(Data records)
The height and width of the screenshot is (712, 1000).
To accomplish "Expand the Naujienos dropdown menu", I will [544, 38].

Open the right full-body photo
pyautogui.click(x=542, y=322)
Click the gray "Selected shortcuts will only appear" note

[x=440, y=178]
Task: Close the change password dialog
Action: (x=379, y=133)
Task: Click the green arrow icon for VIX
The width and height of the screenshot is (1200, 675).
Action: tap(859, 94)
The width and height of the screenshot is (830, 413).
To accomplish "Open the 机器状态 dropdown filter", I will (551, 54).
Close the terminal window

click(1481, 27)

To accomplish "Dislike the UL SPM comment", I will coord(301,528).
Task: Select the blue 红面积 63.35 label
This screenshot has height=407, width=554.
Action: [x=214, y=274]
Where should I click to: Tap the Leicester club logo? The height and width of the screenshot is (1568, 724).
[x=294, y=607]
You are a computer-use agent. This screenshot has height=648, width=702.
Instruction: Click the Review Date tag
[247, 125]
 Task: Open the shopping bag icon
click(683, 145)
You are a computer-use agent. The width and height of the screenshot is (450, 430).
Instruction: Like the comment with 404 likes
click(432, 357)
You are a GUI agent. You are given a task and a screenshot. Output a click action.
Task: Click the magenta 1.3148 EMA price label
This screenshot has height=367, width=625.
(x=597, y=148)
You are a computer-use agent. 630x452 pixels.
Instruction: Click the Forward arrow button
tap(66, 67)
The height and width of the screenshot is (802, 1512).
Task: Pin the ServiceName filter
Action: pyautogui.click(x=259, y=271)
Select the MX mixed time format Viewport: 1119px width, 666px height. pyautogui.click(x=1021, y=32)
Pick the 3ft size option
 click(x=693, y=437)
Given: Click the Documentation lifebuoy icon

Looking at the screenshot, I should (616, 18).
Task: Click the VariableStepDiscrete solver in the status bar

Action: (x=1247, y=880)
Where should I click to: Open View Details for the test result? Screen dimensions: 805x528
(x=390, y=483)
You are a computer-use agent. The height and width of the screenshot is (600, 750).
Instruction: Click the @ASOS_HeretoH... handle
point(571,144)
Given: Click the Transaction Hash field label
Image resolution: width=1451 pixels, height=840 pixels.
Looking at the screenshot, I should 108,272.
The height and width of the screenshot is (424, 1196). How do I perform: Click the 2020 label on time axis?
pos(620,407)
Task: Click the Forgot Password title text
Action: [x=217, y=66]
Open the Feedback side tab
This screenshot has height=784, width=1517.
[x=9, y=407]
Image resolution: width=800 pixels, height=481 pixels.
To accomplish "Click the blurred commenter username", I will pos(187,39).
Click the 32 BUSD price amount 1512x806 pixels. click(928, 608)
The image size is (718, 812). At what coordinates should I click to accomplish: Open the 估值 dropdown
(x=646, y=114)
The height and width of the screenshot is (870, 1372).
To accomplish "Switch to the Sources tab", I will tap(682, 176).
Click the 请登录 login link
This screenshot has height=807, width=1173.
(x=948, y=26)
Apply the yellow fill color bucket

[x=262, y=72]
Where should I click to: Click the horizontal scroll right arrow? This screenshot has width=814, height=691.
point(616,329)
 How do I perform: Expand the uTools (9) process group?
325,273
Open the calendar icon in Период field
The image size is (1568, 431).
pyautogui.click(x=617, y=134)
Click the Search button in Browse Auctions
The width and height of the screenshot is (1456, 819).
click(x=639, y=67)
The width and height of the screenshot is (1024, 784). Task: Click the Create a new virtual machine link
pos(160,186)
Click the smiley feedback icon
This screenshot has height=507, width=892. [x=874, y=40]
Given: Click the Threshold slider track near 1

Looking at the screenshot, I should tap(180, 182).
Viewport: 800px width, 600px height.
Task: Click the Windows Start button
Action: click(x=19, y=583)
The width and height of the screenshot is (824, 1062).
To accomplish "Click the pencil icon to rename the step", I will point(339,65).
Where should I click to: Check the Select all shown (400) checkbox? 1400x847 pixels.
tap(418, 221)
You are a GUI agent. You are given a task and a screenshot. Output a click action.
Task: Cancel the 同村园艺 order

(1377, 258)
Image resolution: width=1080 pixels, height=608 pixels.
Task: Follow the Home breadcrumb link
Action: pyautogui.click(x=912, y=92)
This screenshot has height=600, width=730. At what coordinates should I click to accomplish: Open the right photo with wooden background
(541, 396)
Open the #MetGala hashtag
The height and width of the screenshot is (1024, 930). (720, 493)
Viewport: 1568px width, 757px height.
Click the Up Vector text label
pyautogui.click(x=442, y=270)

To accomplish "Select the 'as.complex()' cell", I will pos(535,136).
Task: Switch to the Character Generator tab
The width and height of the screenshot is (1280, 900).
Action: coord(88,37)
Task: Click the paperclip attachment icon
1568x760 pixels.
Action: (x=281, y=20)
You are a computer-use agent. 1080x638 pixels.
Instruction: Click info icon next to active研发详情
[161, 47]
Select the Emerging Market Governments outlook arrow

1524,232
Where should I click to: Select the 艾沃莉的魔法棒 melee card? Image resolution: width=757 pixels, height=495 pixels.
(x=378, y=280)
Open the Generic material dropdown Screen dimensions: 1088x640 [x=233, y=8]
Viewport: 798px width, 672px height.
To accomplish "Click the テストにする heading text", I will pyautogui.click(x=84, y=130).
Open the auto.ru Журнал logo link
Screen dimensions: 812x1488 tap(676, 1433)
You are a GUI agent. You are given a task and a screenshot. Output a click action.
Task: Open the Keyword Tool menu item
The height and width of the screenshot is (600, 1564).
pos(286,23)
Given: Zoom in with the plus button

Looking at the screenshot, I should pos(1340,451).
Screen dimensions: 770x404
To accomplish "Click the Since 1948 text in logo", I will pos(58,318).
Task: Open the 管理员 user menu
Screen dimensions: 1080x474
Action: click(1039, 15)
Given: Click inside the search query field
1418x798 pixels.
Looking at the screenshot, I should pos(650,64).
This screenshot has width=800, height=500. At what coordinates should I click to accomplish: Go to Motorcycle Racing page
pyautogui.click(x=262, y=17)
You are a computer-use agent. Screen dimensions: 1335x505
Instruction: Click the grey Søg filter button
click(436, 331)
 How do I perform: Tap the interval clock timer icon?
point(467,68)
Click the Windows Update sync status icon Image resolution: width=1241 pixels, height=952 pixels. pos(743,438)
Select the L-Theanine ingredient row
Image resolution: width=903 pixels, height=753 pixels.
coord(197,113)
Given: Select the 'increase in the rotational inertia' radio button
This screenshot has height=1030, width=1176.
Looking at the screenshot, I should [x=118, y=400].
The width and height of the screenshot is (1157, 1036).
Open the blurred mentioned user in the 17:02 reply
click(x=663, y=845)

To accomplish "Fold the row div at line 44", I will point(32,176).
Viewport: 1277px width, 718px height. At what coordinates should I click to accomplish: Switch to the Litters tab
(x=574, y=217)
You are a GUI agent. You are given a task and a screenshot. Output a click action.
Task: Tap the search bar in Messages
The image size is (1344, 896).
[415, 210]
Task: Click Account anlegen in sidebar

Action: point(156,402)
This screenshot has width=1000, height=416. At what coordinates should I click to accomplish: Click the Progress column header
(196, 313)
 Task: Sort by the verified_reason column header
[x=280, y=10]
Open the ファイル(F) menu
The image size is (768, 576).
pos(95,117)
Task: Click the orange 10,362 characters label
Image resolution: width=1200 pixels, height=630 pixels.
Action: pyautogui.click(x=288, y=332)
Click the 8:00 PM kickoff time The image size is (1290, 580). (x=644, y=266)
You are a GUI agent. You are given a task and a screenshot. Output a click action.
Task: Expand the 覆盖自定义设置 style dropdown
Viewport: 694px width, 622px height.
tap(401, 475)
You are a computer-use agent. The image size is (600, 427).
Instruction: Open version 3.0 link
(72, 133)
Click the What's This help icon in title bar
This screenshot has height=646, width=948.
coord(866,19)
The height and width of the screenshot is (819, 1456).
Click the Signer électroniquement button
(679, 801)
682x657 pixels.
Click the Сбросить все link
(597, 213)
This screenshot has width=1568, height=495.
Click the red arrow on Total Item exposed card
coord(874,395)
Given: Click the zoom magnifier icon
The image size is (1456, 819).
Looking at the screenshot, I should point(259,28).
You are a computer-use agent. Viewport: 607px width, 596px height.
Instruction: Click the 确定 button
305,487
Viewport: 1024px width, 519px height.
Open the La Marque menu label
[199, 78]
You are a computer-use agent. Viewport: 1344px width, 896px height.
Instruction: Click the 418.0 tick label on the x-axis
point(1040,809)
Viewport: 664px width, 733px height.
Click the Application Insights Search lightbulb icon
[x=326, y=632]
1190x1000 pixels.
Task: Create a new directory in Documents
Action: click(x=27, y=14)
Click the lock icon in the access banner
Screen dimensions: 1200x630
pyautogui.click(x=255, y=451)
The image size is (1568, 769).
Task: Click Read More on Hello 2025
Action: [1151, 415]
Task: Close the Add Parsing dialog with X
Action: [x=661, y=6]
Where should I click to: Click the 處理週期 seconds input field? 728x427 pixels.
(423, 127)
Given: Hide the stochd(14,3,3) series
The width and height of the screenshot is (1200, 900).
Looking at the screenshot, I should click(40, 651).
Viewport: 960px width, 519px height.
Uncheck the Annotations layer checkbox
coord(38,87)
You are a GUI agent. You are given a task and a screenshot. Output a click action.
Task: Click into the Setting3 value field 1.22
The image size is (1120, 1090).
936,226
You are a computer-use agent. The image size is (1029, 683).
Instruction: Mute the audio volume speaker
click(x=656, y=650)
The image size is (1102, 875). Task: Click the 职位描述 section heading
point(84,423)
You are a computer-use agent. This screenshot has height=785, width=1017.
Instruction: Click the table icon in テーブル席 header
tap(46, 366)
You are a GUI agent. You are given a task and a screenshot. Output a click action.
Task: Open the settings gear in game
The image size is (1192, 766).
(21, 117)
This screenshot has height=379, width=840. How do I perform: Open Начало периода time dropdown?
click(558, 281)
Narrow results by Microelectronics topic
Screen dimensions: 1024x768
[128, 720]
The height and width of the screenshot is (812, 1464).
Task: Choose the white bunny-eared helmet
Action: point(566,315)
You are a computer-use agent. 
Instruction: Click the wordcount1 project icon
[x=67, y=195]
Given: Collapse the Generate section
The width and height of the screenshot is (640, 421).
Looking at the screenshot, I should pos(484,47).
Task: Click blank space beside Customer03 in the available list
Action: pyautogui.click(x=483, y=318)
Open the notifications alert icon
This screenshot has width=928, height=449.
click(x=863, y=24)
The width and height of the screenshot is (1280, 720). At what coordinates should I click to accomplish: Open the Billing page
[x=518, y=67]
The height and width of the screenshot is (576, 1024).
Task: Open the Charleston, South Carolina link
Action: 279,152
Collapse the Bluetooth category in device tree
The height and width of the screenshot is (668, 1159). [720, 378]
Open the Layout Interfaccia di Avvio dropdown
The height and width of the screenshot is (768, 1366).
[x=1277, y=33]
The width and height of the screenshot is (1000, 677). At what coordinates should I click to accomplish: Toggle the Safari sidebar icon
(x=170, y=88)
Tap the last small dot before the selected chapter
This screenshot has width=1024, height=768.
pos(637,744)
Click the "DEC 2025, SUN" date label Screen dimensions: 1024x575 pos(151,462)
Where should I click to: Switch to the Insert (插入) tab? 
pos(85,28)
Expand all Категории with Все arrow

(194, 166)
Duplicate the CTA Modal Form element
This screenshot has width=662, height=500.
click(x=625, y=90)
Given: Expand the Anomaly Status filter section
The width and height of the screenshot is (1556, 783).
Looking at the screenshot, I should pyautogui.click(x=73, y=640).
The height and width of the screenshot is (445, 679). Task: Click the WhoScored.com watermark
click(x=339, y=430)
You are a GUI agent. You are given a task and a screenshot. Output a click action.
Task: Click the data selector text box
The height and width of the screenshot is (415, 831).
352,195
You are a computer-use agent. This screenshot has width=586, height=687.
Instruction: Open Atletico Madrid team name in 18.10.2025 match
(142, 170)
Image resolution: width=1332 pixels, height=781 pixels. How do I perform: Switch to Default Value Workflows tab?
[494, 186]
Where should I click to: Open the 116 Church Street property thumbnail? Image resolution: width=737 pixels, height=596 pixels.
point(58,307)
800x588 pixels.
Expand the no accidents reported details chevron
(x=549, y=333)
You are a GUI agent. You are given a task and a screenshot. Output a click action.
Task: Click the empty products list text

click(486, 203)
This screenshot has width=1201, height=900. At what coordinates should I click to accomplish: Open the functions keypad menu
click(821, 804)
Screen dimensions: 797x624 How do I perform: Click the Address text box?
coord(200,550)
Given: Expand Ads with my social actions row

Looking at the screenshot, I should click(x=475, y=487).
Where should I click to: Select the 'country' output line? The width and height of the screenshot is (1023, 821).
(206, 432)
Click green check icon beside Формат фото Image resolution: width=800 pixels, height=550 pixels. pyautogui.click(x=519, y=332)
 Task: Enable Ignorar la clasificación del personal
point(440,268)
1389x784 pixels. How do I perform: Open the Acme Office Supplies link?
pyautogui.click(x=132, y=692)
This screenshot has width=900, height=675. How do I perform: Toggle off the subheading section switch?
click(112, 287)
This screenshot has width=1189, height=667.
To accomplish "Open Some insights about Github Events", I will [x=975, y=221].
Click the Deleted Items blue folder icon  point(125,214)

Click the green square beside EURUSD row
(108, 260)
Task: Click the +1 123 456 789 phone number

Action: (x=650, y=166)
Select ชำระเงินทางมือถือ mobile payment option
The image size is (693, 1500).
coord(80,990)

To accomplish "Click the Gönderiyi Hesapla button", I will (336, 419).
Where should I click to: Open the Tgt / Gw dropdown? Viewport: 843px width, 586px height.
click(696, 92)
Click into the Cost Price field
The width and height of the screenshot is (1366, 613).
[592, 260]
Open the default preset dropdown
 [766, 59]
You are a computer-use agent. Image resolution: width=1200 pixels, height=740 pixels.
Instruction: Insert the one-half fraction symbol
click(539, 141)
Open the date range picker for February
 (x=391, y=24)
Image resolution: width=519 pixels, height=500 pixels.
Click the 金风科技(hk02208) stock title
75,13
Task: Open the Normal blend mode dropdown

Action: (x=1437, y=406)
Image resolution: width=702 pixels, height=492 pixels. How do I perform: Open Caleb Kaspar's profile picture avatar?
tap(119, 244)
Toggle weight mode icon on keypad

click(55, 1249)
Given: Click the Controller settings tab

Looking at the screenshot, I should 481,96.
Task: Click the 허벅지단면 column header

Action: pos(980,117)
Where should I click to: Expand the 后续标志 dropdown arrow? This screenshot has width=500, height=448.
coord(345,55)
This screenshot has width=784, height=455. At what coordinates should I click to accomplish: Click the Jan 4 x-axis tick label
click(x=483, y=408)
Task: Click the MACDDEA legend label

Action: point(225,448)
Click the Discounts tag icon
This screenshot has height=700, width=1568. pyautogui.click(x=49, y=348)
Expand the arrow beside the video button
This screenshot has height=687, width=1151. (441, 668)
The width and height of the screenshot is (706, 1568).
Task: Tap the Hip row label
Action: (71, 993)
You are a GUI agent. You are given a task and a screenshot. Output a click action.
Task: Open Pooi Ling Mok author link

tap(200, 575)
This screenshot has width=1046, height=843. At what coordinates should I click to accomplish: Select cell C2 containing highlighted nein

**ACTION ITEM**
What you give back should be only the lines of the records above, starting at the line with "The width and height of the screenshot is (824, 1062)." and ending at the line with "Task: Open the 管理员 user menu", restated word for word.

**ANSWER BOX**
The width and height of the screenshot is (824, 1062).
To accomplish "Click the pencil icon to rename the step", I will point(339,65).
Where should I click to: Check the Select all shown (400) checkbox? 1400x847 pixels.
tap(418, 221)
You are a GUI agent. You are given a task and a screenshot. Output a click action.
Task: Cancel the 同村园艺 order

(1377, 258)
Image resolution: width=1080 pixels, height=608 pixels.
Task: Follow the Home breadcrumb link
Action: pyautogui.click(x=912, y=92)
This screenshot has height=600, width=730. At what coordinates should I click to accomplish: Open the right photo with wooden background
(541, 396)
Open the #MetGala hashtag
The height and width of the screenshot is (1024, 930). (720, 493)
Viewport: 1568px width, 757px height.
Click the Up Vector text label
pyautogui.click(x=442, y=270)

To accomplish "Select the 'as.complex()' cell", I will pos(535,136).
Task: Switch to the Character Generator tab
The width and height of the screenshot is (1280, 900).
Action: coord(88,37)
Task: Click the paperclip attachment icon
1568x760 pixels.
Action: (x=281, y=20)
You are a computer-use agent. 1080x638 pixels.
Instruction: Click info icon next to active研发详情
[161, 47]
Select the Emerging Market Governments outlook arrow

1524,232
Where should I click to: Select the 艾沃莉的魔法棒 melee card? Image resolution: width=757 pixels, height=495 pixels.
(x=378, y=280)
Open the Generic material dropdown Screen dimensions: 1088x640 [x=233, y=8]
Viewport: 798px width, 672px height.
To accomplish "Click the テストにする heading text", I will pyautogui.click(x=84, y=130).
Open the auto.ru Журнал logo link
Screen dimensions: 812x1488 tap(676, 1433)
You are a GUI agent. You are given a task and a screenshot. Output a click action.
Task: Open the Keyword Tool menu item
The height and width of the screenshot is (600, 1564).
pos(286,23)
Given: Zoom in with the plus button

Looking at the screenshot, I should pos(1340,451).
Screen dimensions: 770x404
To accomplish "Click the Since 1948 text in logo", I will pos(58,318).
Task: Open the 管理员 user menu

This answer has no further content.